:: Exercise description ::
Please turn the entries into a numbered list, beginning at the start of the entries and stopping after the line that contains "pyautogui.click(x=313, y=133)", with blank lines dropped. Leave the pictures out of your answer.

═══ Entries

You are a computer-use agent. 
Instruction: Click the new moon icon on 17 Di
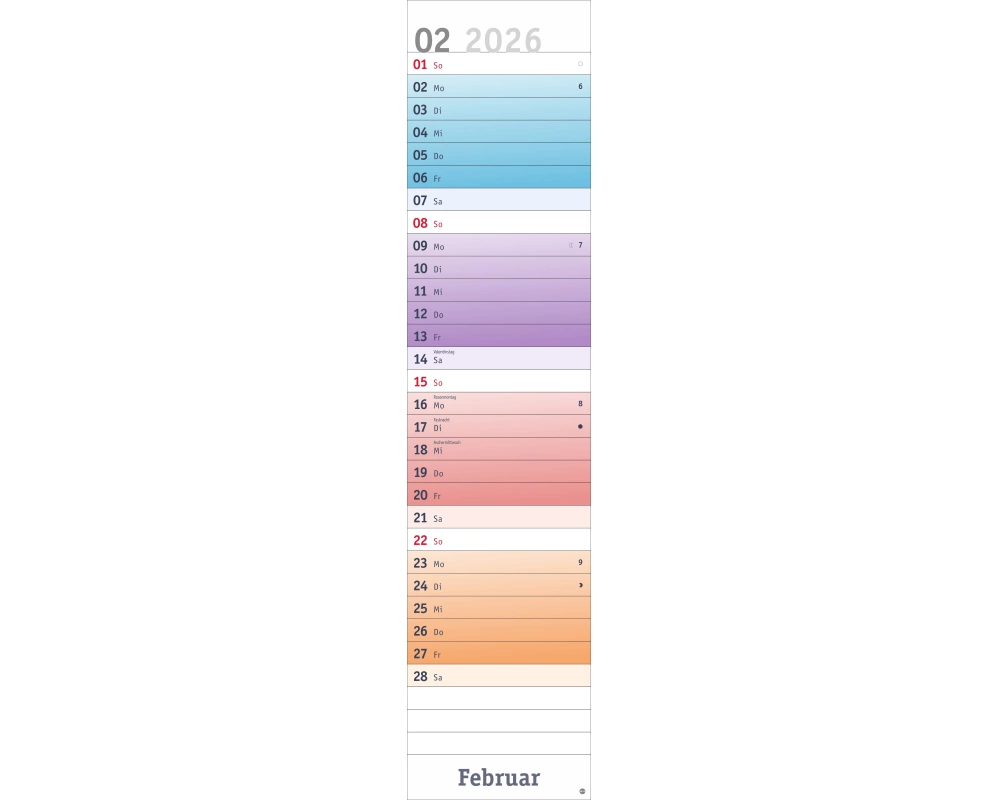(x=580, y=427)
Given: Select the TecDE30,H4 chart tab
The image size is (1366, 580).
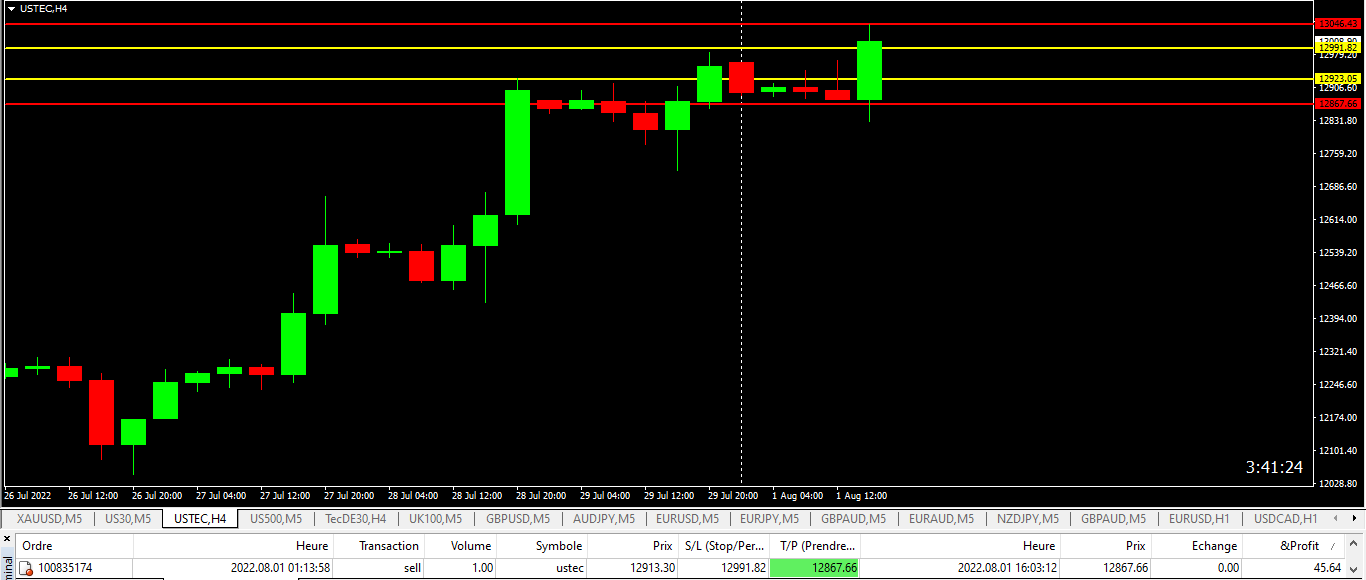Looking at the screenshot, I should [x=355, y=519].
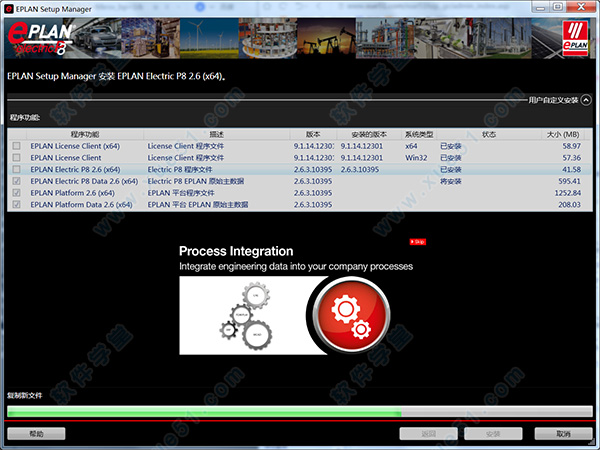Click the 版本 column header
The width and height of the screenshot is (600, 450).
pyautogui.click(x=313, y=133)
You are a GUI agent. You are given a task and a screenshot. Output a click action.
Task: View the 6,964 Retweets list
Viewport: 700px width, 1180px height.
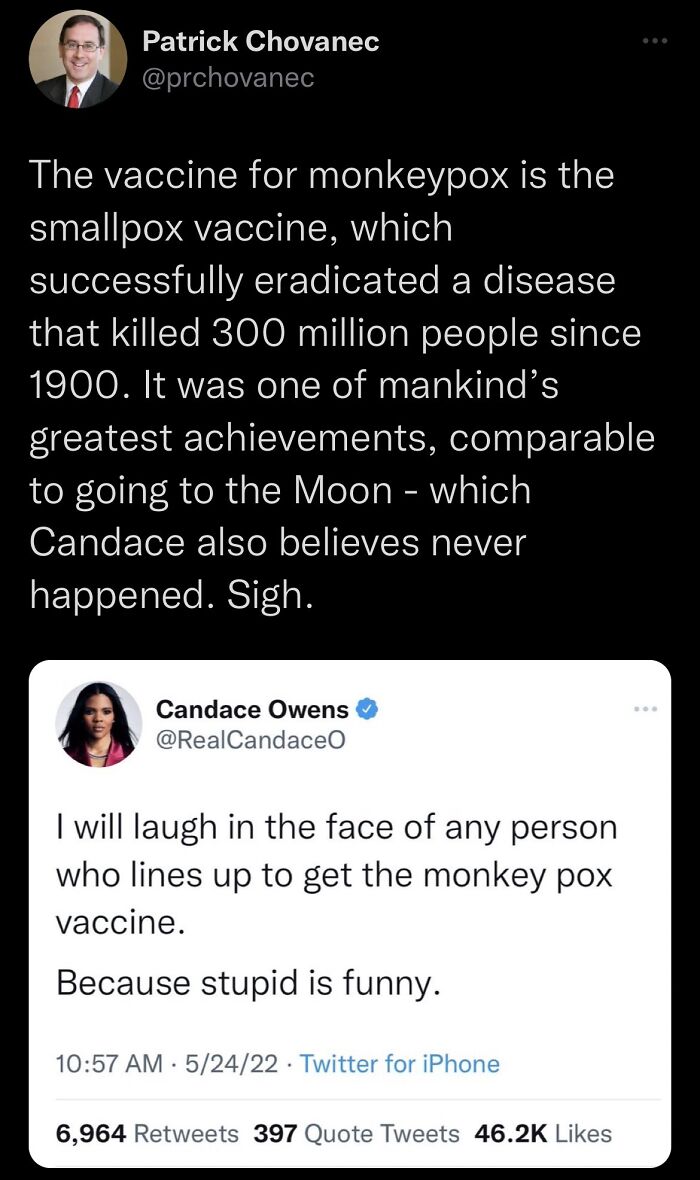(146, 1133)
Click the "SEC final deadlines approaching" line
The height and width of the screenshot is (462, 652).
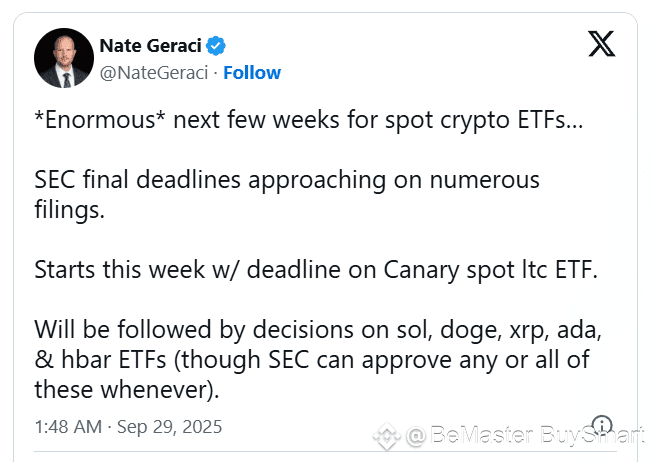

══════

:: Task answer ::
1. You are a computer-use agent. 
2. Instruction: Click the new moon icon on 17 Di
3. (x=580, y=427)
4. Given: Select the TecDE30,H4 chart tab
5. The image size is (1366, 580).
6. Looking at the screenshot, I should [x=355, y=519].
7. Click the 版本 column header
8. The width and height of the screenshot is (600, 450).
9. pyautogui.click(x=313, y=133)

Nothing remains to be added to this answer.